Women in the Church of Sweden have joined the #Metoo campaign under the hashtag #vardetljus ("Let there be light"). In total, 1,382 women, including Archbishop Antje Jackelén, have signed the petition acknowledging widespread harassment and abuse among priests and members of the congregation.
"We all see that enough is enough. The silence needs to be broken, the shame needs to be placed where it belongs. It's not ours to bear," the petition reads.
"I was subjected to abuse by a clergyman I sought spiritual care from. After a while, he began introducing all the more remarkable methods that implied that physical proximity would create a sense of security for me. It ended with his hands under my shirt," a woman wrote.

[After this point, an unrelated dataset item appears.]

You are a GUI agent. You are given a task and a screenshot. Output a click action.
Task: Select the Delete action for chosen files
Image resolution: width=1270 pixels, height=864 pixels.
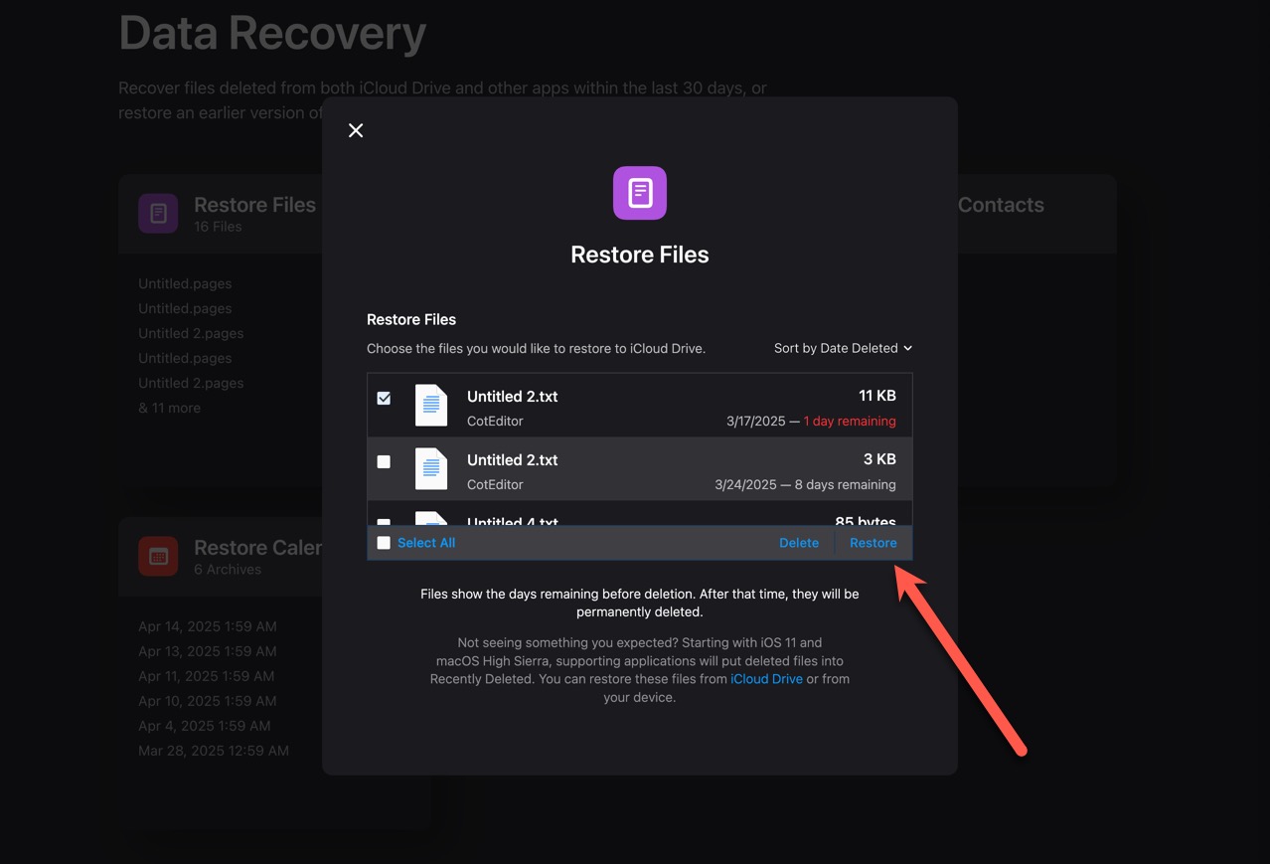click(x=799, y=543)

"I wish we could say that the church is free from such violations. But I also know that this is not the case," Jackelén said in a statement on the Church of Sweden website.

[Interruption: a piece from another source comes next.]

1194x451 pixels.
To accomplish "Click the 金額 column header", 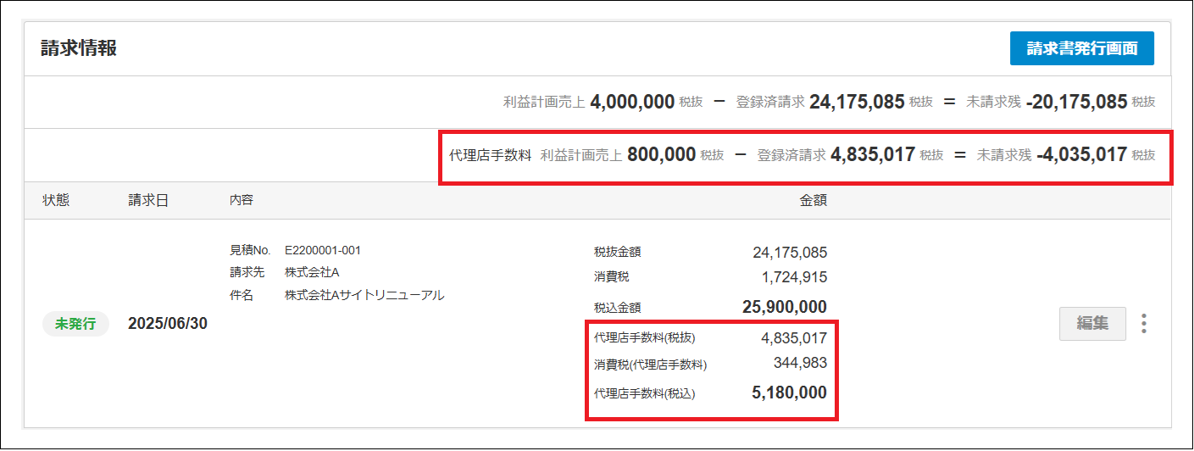I will 813,201.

The #Metoo scandal has also affected the Swedish Royal Family, as a high-profile businessman and one of the Nordic-country's best-paid PR consultants hired to support Prince Daniel is now being investigated for sexual harassment and abuse.

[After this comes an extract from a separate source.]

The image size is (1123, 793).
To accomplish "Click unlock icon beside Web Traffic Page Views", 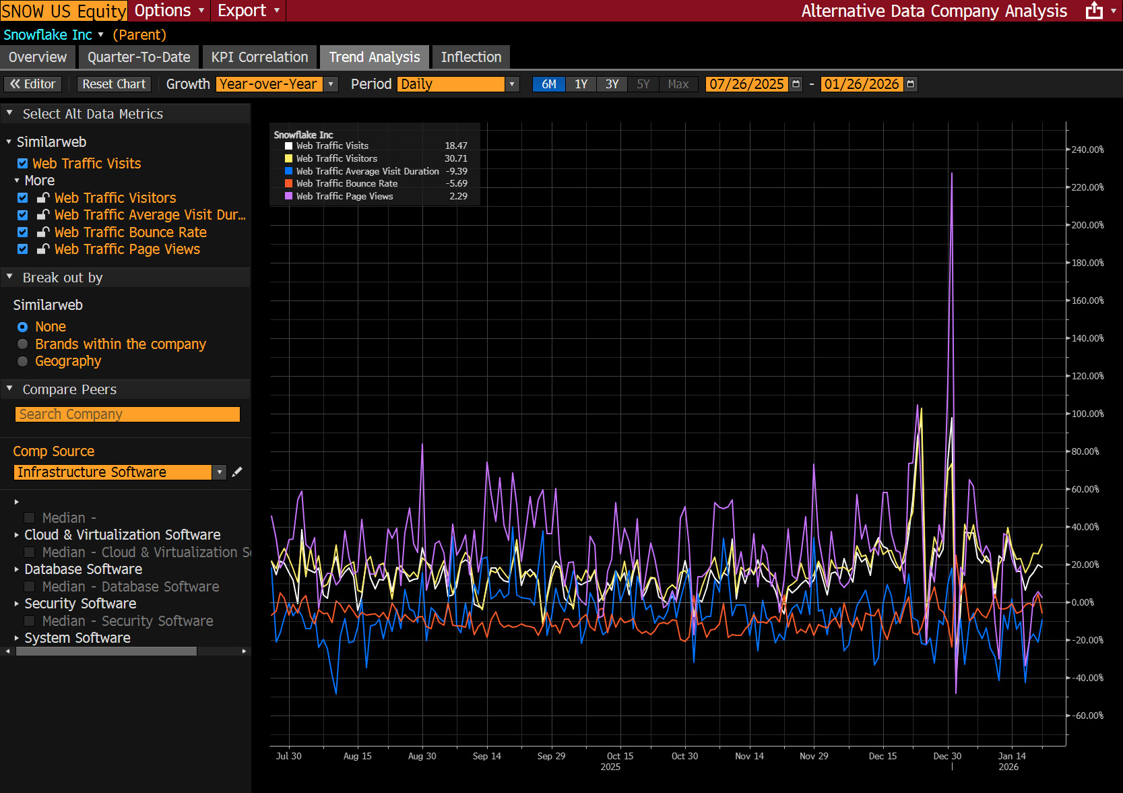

Nevertheless, the man was recently invited to an official event at Haga Castle together with other members of the Swedish establishment. Incidentally, Crown Princess Victoria previously took a strong stance against sexual harassment by supporting the #Metoo campaign, the Aftonbladet tabloid daily reported.
Queen Silvia and Princess Victoria attended a night at a Stockholm theater in support of the #metoo movement fighting sexual harassment pic.twitter.com/WFZlMzR2f8
— Royal Highness (@vaninaswchindt) November 19, 2017
The Swedish Academy, which distributes the Nobel Prize in literature, also had its reputation tarnished by a sex scandal, involving a man of power described as its "nineteenth member." There have been allegations that the man exploited his position to harass, extort, threaten, persecute and rape young women with literary ambitions. Apparently, harassment has happened within the academy for decades, without anyone attempting to stop it.
Former Left leader Lars Ohly, who has been mentioned in the #Metoo campaign and is currently under police investigation, argued that the problem lies within the "patriarchal society," implying that all men bear a certain responsibility. According to Ohly, the "not all men" argument is a "worthless defense" in the debate. A better reaction would be to say "me too," Ohly argued in an opinion piece in Svenska Dagbladet.
Thousands of women across Scandinavia have in recent weeks released trade manifestos laden with personal stories to protest widespread harassment and sexual abuse. Joint calls have been published by hundreds of actresses, singers, lawyers, politicians, opera singers, IT technicians and athletes. Even former Norwegian Prime Minister Gro Harlem Brundtland admitted to having been sexually harassed in her youth, by a doctor who was ten years her senior.
#Brundtland: Small Scandinavian countries/peaceful democracies understand-multilateralism is the only way to peace. #MultilateralismMatters pic.twitter.com/7ZTqYK4SFT
— Intl Peace Institute (@ipinst) May 9, 2017
"The reason for this was that the exposed people received a lot of attention in the beginning. It sort of became the start shot," media researcher Marie Grusell of the University of Gothenburg told the Finnish daily Hufvudstadsbladet. "From that perspective, it opened doors that otherwise may have remained closed," she added.
Ninni Carlsson, a PhD of the University of Gothenburg, argued that in order to fully understand the spread of #Metoo in Scandinavia, you have to go 40 years back in time, as the public outcry is firmly rooted in the women's movement of the 70s.